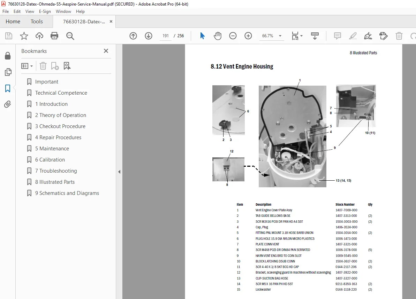Zoom in with the plus button
The image size is (416, 299).
(x=248, y=36)
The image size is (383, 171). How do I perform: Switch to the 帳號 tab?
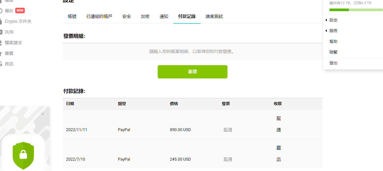(x=72, y=16)
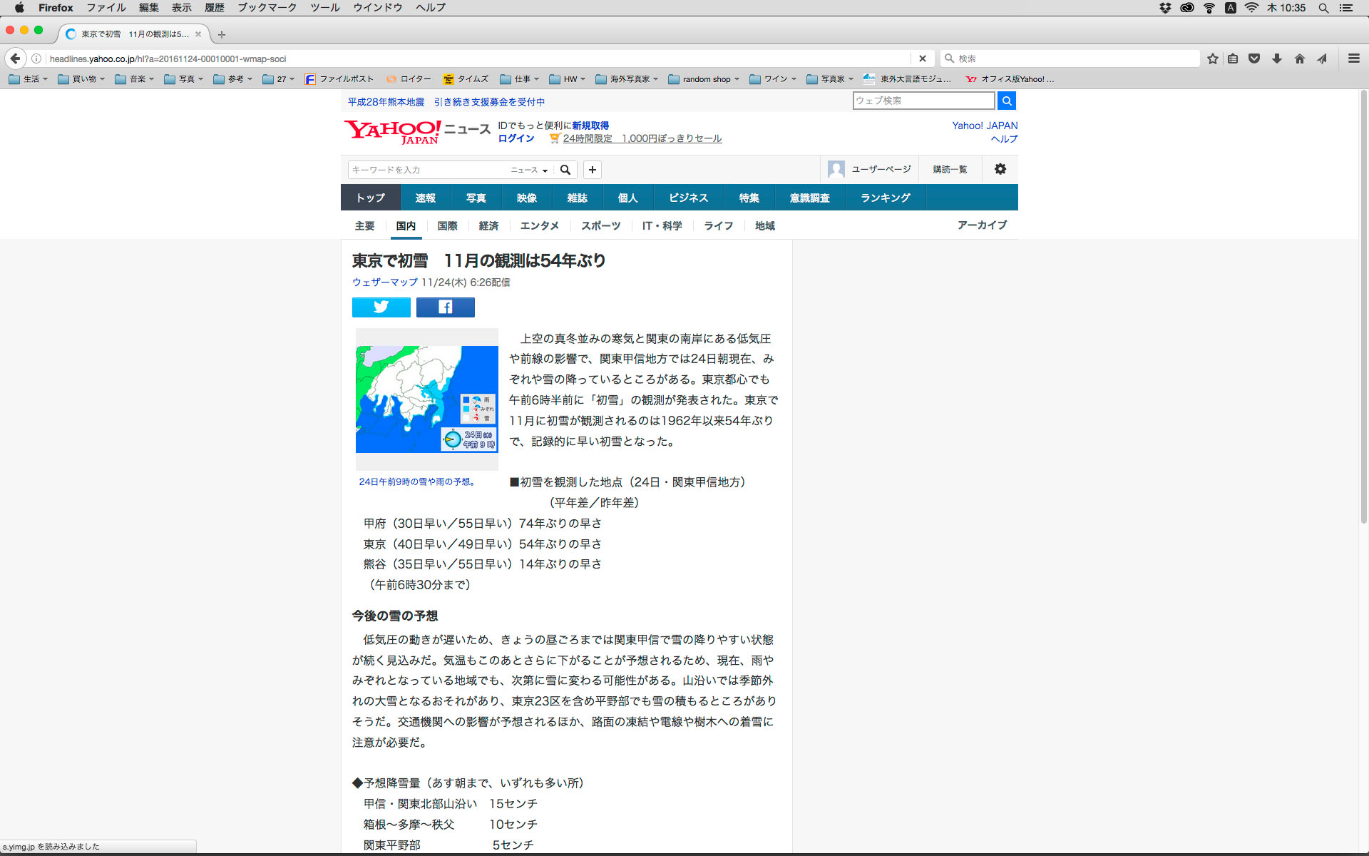Open Firefox hamburger menu
1369x856 pixels.
click(1353, 58)

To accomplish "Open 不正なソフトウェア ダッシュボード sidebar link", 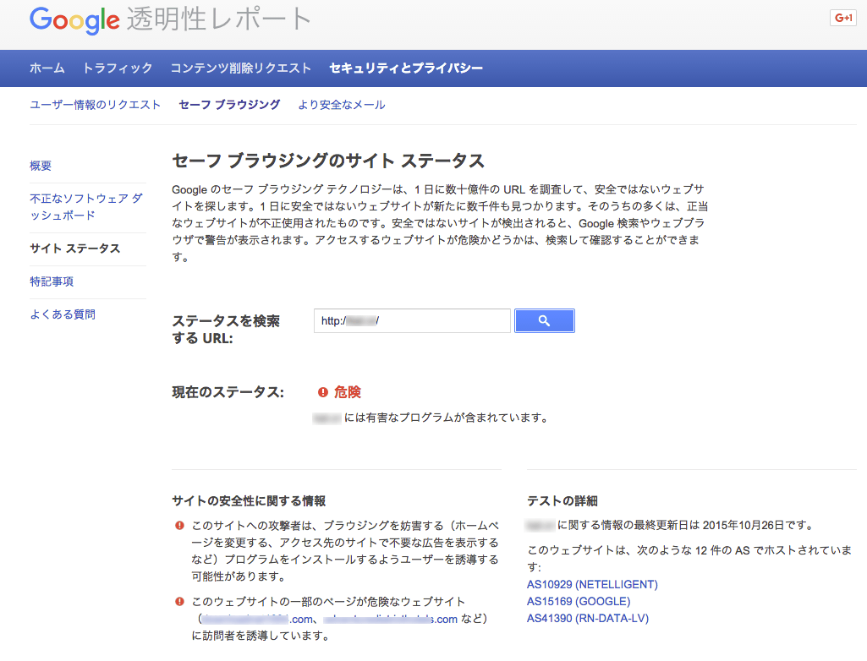I will [86, 207].
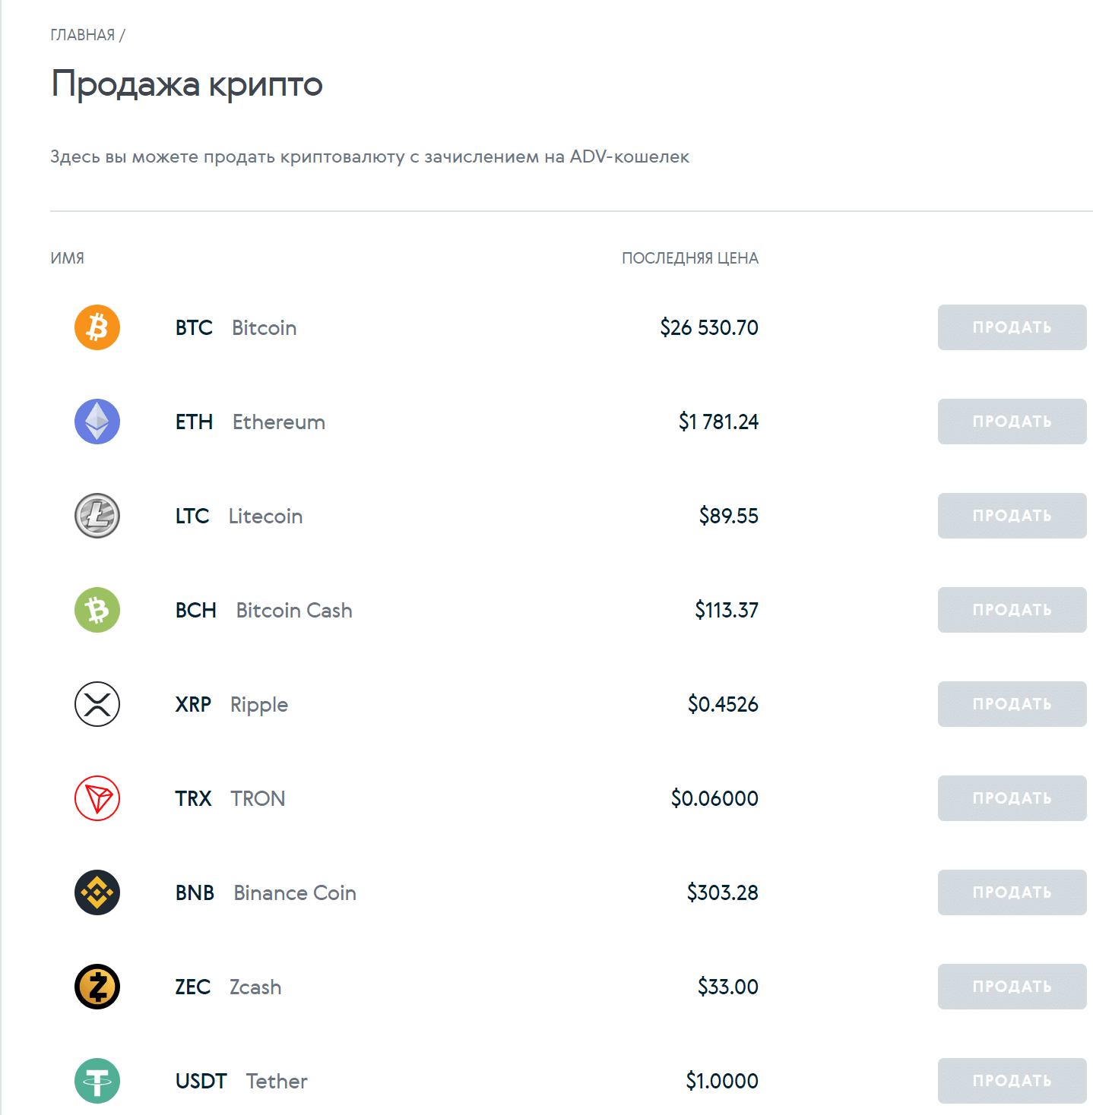Select the USDT Tether name label
Screen dimensions: 1093x1115
point(241,1081)
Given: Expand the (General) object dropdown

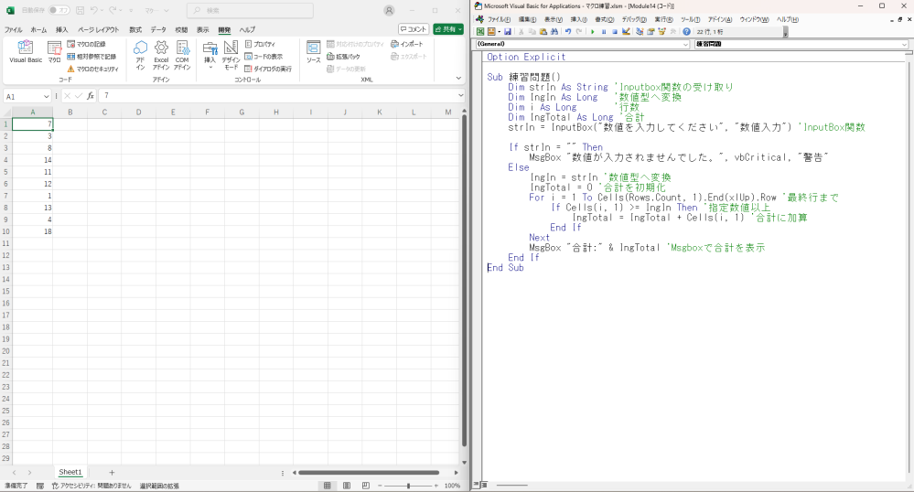Looking at the screenshot, I should point(686,44).
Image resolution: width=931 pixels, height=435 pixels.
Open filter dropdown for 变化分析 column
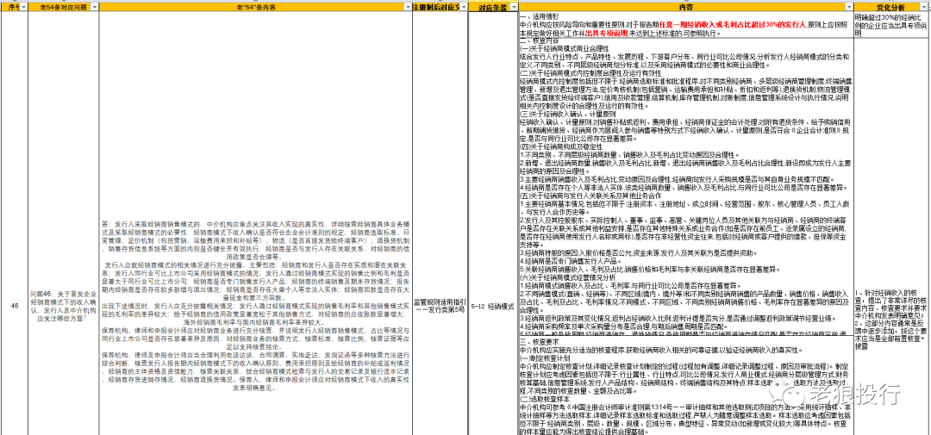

* * *

• [TO DO]: Can you rewrite the records from the line containing "Given: Expand the (General) object dropdown" through the end, inclusive, replacing "dropdown" with "menu" and changing nothing else? Leave the pictures out.

• [FULL ANSWER]:
Given: Expand the (General) object menu

Looking at the screenshot, I should point(686,44).
Image resolution: width=931 pixels, height=435 pixels.
Open filter menu for 变化分析 column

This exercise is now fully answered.